### EXERCISE:
Copy out each line of the data below in which the string "Projects" appears.

### PROVIDED RECORDS:
★ ★ ★ ★

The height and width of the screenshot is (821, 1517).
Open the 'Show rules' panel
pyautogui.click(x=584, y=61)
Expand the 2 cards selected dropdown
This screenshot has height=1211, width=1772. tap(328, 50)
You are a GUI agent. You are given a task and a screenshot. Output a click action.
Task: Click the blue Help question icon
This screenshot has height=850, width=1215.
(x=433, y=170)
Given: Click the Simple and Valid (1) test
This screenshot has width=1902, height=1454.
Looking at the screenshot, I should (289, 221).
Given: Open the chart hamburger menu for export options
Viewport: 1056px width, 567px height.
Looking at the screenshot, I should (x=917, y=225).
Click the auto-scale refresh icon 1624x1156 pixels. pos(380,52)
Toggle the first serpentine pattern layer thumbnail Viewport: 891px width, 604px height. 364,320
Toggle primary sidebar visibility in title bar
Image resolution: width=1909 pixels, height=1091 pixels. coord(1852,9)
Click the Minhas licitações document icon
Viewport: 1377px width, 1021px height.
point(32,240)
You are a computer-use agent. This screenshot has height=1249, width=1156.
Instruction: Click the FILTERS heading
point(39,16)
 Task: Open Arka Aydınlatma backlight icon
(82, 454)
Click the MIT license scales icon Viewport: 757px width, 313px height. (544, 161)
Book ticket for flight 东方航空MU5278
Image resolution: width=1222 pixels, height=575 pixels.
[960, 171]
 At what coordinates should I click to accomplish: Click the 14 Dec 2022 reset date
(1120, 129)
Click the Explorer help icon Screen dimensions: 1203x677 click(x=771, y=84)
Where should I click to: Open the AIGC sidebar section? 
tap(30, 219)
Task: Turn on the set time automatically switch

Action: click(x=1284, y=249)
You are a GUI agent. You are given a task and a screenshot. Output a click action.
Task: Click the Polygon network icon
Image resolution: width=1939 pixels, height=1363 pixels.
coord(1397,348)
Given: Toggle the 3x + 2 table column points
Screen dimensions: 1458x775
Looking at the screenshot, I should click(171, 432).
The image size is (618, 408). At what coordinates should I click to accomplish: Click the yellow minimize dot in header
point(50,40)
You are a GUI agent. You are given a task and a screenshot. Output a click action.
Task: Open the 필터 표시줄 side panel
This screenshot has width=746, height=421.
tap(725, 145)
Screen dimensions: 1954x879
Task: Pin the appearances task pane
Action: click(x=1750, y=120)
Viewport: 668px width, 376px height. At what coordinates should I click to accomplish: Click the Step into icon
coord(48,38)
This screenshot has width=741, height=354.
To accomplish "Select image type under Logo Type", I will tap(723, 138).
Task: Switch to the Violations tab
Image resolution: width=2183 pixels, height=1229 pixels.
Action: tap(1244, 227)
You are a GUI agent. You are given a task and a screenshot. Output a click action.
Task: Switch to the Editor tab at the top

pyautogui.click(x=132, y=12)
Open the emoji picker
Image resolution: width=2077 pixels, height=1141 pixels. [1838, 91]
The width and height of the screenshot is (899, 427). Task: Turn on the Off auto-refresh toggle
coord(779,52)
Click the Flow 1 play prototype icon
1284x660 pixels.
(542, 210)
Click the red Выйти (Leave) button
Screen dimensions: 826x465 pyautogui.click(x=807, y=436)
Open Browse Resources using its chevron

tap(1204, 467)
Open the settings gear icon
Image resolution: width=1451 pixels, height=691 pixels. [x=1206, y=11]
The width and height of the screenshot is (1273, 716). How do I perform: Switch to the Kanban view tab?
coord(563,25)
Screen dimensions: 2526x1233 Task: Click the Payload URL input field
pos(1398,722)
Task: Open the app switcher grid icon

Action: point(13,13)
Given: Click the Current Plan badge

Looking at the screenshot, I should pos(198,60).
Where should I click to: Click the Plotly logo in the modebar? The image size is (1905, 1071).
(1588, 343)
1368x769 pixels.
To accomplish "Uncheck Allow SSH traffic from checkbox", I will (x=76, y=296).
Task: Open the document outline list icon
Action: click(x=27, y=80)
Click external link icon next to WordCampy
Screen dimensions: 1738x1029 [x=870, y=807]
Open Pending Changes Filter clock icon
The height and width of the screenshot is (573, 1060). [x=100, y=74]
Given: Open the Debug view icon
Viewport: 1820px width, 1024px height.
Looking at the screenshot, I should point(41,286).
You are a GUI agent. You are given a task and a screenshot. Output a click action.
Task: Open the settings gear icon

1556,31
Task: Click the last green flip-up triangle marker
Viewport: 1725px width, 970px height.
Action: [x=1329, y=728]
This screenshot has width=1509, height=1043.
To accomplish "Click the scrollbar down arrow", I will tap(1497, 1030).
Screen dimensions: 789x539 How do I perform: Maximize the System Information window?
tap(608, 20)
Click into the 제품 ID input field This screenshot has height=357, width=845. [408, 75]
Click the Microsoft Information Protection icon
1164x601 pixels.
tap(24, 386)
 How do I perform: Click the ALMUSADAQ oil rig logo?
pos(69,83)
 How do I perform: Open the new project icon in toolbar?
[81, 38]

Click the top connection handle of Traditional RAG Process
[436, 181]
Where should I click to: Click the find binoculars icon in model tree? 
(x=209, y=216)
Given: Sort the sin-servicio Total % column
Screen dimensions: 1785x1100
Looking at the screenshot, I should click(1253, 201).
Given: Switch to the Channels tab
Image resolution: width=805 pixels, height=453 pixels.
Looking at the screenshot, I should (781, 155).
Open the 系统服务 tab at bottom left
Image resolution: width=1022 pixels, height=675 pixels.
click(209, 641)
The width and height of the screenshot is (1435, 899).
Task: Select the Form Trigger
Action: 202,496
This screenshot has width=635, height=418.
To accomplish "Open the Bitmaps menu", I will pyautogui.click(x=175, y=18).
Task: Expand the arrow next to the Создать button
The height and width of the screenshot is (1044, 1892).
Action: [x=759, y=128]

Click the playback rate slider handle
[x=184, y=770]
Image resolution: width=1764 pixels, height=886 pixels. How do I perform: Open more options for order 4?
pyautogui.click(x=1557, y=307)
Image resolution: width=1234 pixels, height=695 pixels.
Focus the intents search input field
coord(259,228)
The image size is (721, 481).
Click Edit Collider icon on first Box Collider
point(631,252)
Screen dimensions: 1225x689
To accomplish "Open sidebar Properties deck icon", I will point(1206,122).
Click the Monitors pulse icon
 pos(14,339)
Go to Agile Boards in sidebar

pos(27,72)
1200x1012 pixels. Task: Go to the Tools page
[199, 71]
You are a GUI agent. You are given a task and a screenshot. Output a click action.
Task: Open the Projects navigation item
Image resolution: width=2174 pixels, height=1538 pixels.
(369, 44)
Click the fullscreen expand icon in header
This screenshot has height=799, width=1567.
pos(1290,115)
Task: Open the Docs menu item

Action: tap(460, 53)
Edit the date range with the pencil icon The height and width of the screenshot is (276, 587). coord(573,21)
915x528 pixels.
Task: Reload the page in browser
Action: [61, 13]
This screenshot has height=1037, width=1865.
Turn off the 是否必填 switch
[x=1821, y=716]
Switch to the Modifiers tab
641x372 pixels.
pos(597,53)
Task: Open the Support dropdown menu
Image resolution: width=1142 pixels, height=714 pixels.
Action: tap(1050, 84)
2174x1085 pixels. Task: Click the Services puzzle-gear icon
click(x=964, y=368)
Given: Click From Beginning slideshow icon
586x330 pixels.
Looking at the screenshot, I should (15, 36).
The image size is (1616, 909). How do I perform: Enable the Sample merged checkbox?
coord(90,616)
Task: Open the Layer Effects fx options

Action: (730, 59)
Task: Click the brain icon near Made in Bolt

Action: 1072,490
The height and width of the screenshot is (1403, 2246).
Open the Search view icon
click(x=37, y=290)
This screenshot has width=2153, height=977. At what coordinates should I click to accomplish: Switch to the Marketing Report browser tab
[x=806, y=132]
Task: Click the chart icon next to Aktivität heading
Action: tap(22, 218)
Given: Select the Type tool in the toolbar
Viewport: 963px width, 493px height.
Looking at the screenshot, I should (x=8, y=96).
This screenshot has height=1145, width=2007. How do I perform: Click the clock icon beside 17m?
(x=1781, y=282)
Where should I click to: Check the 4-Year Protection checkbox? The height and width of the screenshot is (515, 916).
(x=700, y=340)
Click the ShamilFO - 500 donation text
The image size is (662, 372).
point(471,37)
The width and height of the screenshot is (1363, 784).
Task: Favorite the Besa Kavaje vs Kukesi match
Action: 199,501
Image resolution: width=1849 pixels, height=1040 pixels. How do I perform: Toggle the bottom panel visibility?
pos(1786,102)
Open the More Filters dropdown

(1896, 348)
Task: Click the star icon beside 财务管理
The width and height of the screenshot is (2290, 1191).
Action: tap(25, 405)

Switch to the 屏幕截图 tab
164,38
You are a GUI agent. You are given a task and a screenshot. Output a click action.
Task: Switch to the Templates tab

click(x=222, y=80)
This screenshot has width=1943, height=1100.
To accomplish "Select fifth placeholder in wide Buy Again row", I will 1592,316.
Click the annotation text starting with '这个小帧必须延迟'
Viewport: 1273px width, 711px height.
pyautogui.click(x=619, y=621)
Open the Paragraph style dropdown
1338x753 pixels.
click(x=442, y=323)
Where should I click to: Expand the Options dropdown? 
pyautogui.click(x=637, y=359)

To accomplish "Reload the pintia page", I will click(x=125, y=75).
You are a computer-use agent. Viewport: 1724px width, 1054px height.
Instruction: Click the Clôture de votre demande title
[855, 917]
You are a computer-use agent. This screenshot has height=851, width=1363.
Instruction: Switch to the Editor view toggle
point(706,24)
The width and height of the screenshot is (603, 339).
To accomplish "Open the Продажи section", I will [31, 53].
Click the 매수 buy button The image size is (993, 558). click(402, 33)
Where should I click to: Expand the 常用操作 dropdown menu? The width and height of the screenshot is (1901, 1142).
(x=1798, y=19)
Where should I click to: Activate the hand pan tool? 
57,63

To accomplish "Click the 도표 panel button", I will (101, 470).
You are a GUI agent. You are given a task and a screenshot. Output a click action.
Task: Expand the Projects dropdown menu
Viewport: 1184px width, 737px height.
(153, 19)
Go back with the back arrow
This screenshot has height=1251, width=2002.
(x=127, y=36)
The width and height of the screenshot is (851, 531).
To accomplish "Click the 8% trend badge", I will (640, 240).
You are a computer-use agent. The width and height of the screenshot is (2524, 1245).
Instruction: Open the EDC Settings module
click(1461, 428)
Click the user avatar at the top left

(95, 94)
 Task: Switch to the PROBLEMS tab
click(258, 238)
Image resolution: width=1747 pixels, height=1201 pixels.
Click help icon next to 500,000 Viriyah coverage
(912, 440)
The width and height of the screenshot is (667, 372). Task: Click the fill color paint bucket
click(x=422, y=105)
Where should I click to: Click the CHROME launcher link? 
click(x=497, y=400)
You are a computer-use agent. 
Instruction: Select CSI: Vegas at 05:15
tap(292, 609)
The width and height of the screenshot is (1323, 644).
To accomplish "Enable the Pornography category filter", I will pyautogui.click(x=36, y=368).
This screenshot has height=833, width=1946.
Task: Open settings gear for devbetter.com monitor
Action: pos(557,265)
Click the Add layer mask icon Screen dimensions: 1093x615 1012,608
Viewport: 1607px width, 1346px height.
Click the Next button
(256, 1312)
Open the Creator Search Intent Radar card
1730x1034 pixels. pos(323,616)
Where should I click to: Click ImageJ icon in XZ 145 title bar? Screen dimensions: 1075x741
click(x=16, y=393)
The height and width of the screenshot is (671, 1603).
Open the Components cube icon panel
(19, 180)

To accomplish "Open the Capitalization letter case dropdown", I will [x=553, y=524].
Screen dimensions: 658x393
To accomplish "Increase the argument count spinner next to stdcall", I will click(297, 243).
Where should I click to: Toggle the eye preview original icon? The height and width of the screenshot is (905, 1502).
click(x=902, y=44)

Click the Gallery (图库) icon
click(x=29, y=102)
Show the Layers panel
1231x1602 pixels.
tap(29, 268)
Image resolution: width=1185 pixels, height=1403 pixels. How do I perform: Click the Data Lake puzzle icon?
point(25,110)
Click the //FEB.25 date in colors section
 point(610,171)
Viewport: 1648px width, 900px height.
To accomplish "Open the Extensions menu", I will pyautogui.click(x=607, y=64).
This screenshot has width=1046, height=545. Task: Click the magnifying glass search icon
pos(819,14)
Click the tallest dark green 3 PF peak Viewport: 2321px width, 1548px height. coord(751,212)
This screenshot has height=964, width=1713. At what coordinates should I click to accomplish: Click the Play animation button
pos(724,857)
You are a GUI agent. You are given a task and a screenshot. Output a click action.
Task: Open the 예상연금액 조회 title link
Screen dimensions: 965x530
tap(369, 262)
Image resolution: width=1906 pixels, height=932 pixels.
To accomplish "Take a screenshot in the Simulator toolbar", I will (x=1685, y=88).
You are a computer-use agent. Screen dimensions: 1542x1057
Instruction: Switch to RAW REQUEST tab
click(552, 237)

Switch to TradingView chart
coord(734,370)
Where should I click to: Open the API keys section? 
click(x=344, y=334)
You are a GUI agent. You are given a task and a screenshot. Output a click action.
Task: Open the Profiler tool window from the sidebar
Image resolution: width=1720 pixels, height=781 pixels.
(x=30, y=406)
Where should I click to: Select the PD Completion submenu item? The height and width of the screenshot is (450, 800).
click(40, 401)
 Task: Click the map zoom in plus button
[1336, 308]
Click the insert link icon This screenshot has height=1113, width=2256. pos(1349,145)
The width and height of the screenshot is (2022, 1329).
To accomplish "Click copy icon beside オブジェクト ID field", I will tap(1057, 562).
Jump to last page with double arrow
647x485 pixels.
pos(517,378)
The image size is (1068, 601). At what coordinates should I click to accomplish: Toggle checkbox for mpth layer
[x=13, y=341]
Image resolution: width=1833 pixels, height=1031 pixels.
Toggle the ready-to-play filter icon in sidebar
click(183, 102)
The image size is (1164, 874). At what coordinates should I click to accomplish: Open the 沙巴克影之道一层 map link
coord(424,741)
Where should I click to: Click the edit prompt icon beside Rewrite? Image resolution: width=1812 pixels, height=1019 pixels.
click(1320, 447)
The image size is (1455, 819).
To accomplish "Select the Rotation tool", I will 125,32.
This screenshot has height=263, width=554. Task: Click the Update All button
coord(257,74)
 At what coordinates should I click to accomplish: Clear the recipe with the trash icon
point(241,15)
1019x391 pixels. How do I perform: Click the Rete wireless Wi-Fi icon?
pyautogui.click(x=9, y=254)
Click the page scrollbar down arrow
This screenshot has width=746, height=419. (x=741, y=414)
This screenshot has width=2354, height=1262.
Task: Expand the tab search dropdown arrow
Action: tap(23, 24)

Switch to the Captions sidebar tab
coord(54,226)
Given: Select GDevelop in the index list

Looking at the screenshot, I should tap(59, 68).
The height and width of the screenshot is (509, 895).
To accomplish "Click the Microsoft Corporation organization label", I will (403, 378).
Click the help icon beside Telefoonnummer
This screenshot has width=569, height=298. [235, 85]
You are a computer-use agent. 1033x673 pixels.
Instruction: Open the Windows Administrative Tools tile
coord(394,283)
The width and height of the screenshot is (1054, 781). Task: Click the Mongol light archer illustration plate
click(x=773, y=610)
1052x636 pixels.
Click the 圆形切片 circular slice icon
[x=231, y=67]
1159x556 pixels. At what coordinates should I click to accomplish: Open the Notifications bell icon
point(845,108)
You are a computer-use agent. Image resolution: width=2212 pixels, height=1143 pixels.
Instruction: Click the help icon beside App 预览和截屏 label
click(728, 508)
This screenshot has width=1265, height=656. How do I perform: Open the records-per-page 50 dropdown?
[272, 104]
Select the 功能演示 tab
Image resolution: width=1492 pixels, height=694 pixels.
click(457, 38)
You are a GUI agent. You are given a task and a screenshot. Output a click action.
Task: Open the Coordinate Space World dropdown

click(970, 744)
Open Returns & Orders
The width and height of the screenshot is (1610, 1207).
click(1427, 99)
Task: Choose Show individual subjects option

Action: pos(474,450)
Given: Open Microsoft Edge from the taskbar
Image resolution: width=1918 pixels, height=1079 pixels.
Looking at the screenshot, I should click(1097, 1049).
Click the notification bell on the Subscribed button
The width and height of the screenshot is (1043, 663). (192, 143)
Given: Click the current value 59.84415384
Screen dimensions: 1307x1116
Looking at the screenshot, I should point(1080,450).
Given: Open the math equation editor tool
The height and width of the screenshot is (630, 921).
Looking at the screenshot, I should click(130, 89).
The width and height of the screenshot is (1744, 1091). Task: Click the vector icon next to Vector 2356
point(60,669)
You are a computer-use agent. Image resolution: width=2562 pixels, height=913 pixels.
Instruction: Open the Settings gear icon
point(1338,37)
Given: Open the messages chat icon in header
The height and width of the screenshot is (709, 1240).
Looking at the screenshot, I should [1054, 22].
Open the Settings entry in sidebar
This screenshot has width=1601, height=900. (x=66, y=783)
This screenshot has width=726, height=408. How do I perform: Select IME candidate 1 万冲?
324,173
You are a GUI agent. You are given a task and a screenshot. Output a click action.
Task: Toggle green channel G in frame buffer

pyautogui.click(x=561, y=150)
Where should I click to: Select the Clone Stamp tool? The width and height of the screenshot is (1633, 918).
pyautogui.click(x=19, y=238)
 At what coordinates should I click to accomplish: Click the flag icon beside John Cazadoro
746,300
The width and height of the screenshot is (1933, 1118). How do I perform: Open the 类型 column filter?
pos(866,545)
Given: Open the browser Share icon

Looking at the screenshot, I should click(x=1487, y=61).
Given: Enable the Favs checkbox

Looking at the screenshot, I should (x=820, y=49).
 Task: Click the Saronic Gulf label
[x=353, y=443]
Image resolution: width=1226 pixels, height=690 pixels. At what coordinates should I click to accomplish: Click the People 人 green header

★ ★ ★ ★

### THE COMPLETED TASK:
Task: Open the Projects navigation item
Task: Expand the Projects dropdown menu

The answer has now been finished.